According to the latest Hologic Global Women’s Health Index, nearly one in four of us feel rage, compared with one in seven on the continent. The annual league table (based on polls of more than 76,000 women) revealed a “remarkable upsurge in fury”; rates of anger were 47% higher than the previous year, while levels in other European countries “remained fairly stable”. The UK dropped to its lowest-ever position, from 41st to 48th out of 142 countries in just a year.
This “fall from grace” of the world’s fifth-largest economy by GDP is “little short of a disgrace”. But given the medical misogyny, the crisis in women’s health and gynaecological care, significant gender pay gap, and relatively high rates of femicide, it’s “depressingly unsurprising”.
‘Lack of hope’ and profound pessimism
I might account for all that rage “all on my own”, said Deborah Ross in The Times. Only 27 of the 2,300 paintings owned by the National Gallery are by women – “you’ll be in and out in a flash”. Less than 3% of reported rapes result in charges. About a third of women have experienced sexual harassment or assault on public transport. Only 3% of venture capital goes to female founders. Male screenwriters have “sewn up all the television factual dramas”, so we are “spared a woman’s take on real events”. Care and domestic labour “still fall disproportionally on women”. Women are more likely to have their pain “dismissed by doctors”. Three women are still killed by men every week.
One in four women in England and Wales has also been raped or assaulted, said Emily Lawford in The New Statesman. Many have also been radicalised by Israel’s war in Gaza (and the government’s “apathy”), or the Jeffrey Epstein revelations.
Polling by Merlin Strategy for The New Statesman found that women aged 18 to 30 are 26 percentage points “less likely to feel positively about capitalism than young men”. They are also “much more pessimistic about the future”.

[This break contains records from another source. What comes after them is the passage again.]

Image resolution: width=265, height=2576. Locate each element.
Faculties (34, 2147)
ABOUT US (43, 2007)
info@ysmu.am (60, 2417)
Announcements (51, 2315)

A “significant majority” feel isolated, ignored by the two main political parties, and fearful of Reform, but few seem to believe that voting Green will make a difference. And people they interact with online “reinforce their beliefs”; the femosphere both “reflects young women’s disaffection and perpetuates it, radicalising them further”. A profound “lack of hope” and pessimism has emerged over the past decade. “How could they not be angry?”
Lack of perspective on ‘how far their sex has come’
Actually, women in the West have never had it so good, wrote gender historian Zoe Strimpel in The Telegraph. They have an “overflowing cup”: the right to education, to choose whether to have children, to work, to keep our salary, and to “demand freedom from male coercion and violence”. A woman just flew past the moon, and “nobody even batted an eyelid”. Of course there are problems, and (sometimes violent) misogyny persists, but if Western women “want to make their mark”, there is very little stopping them.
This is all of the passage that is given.